## Dataset extract
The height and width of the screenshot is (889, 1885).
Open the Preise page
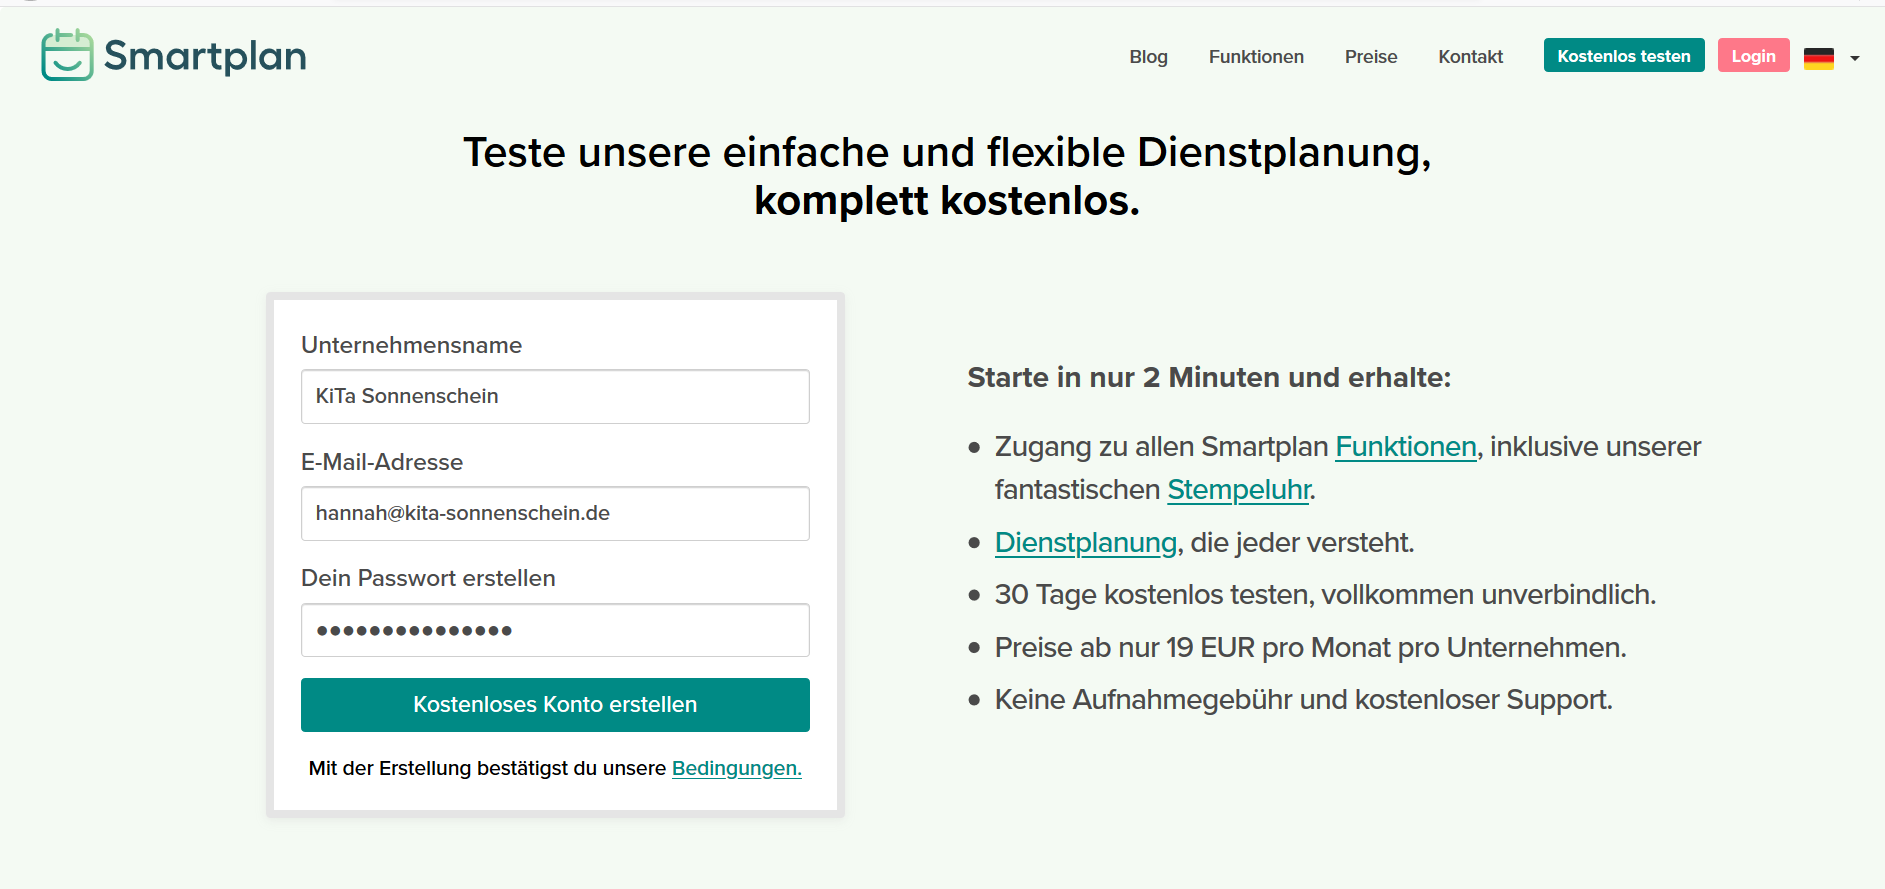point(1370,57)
---
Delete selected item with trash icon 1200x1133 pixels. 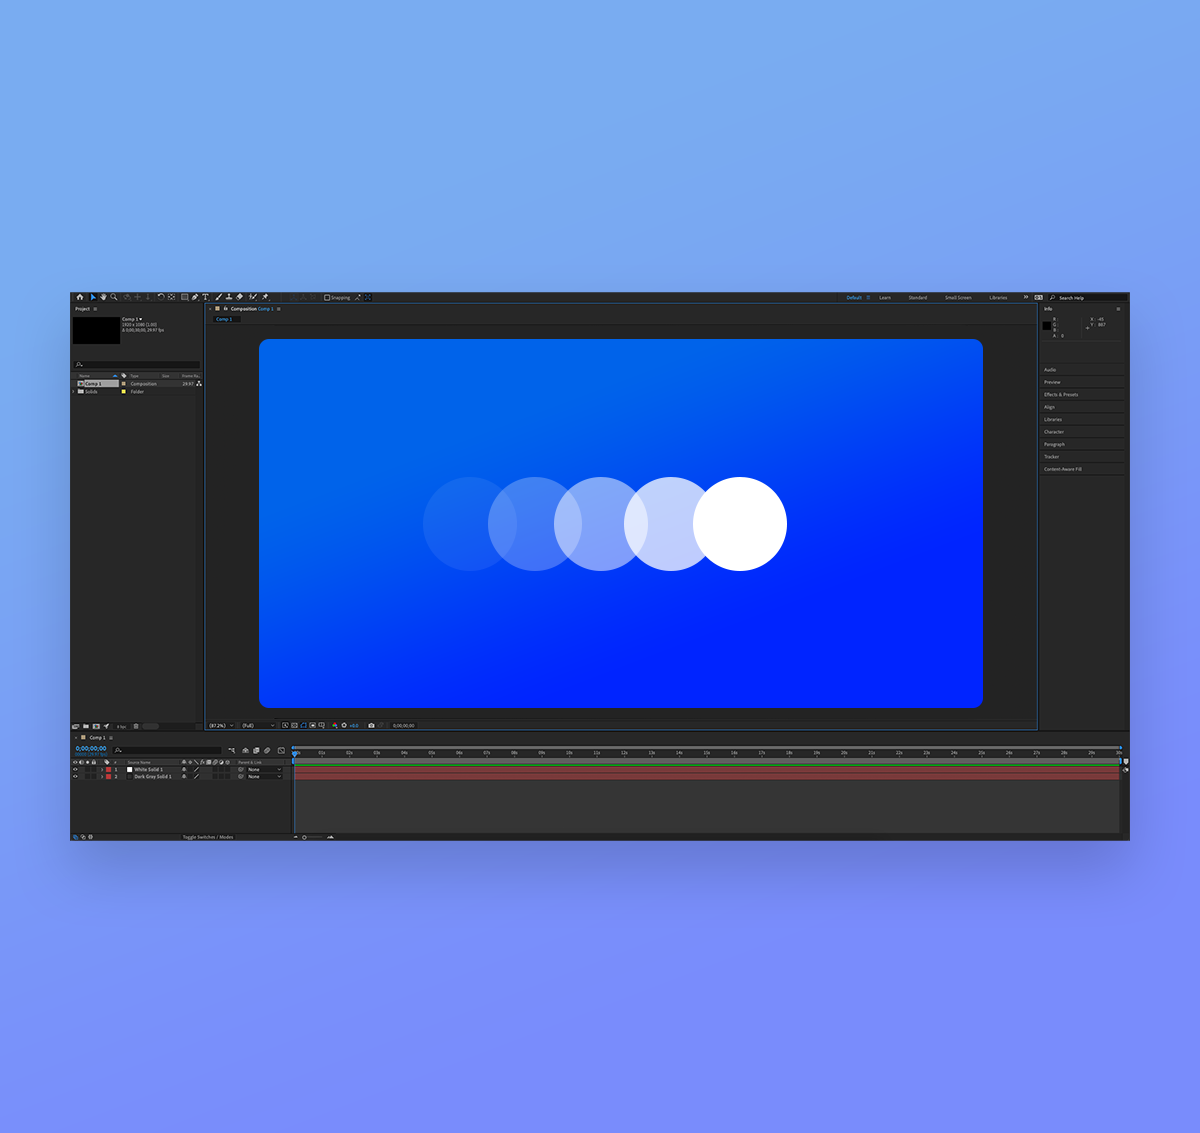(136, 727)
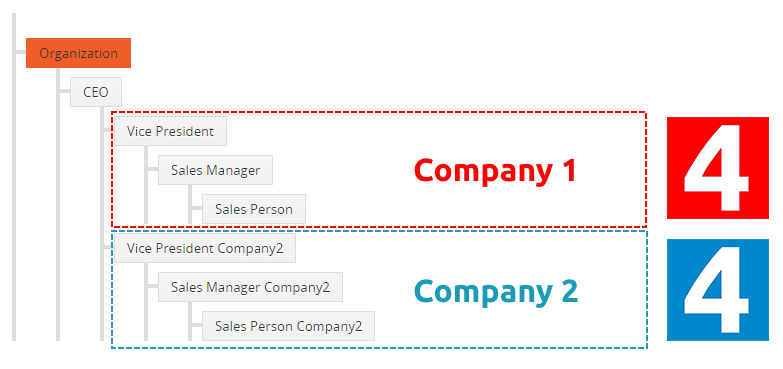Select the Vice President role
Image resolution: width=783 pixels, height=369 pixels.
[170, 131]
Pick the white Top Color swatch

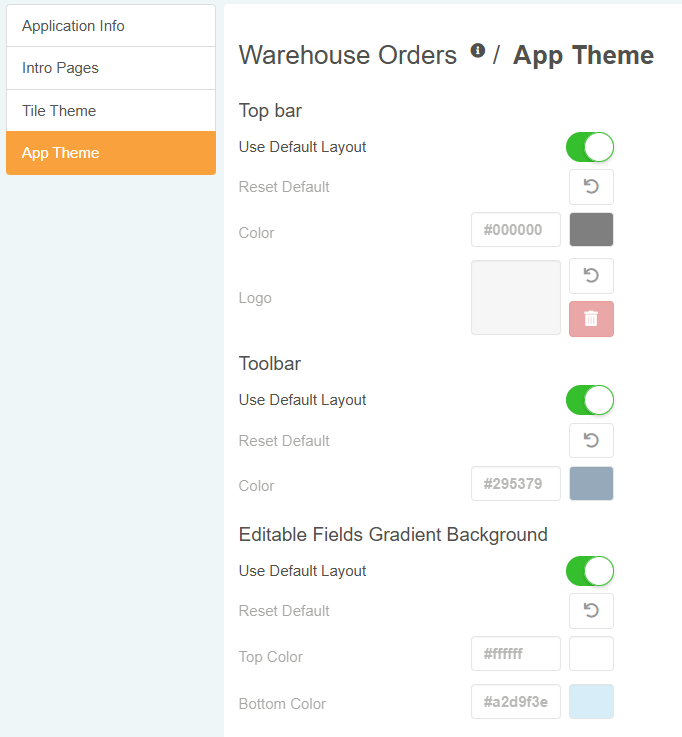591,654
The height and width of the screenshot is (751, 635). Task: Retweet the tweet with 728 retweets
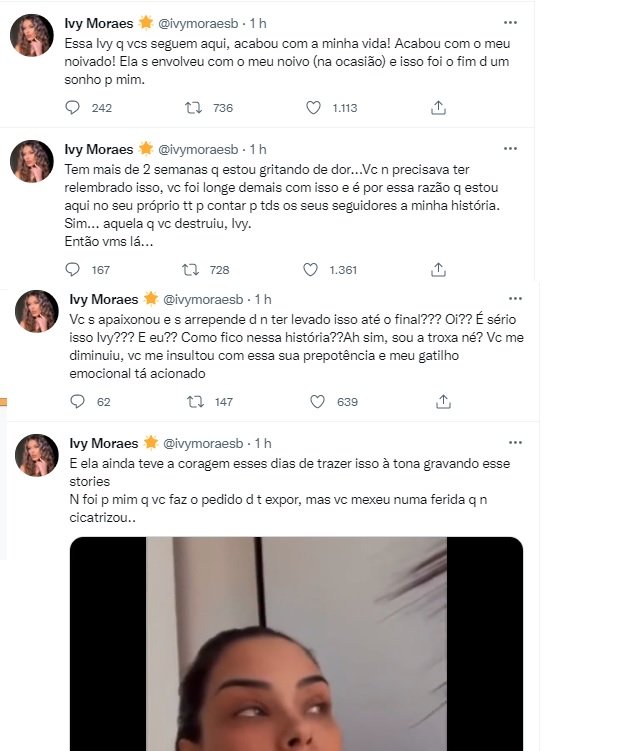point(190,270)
...
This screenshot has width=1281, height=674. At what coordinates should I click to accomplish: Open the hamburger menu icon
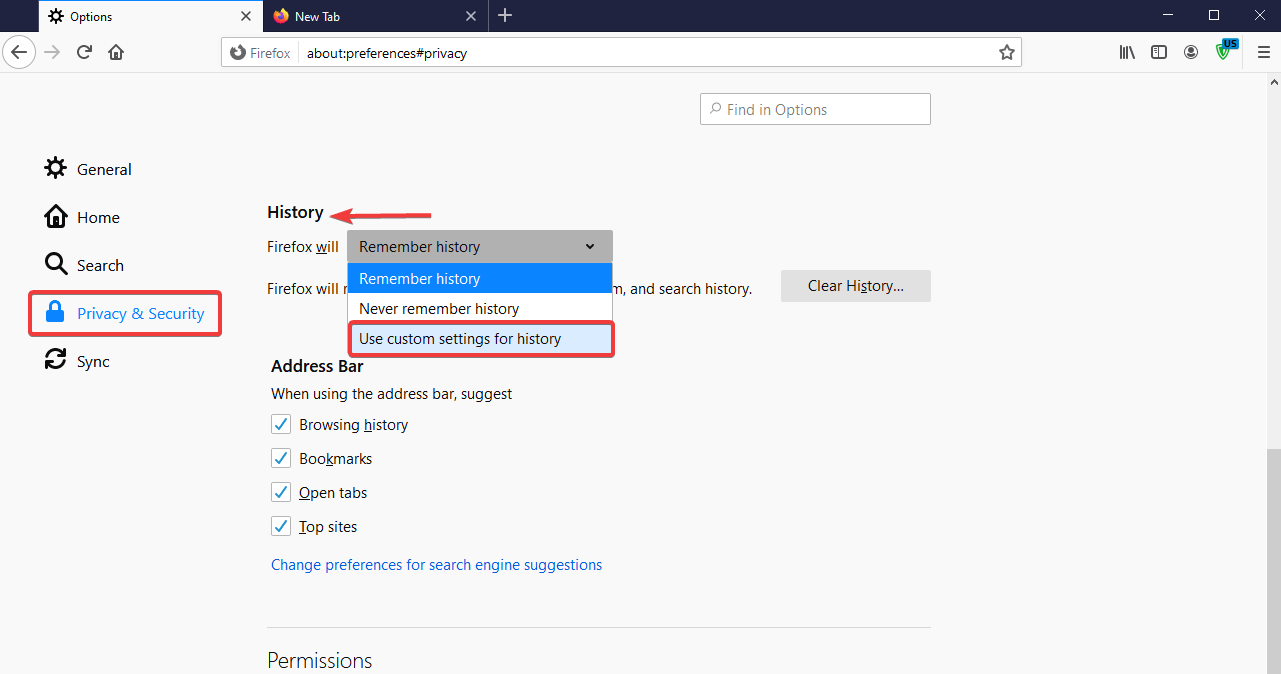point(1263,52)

## Exercise goal
Rewrite the records from the line that has "The height and width of the screenshot is (889, 1885)." through the line that has "point(1370,57)", replacing "Open" with "Visit" and leaving everything else the same. Leave the pictures out of your answer.

## Written solution
The height and width of the screenshot is (889, 1885).
Visit the Preise page
point(1370,57)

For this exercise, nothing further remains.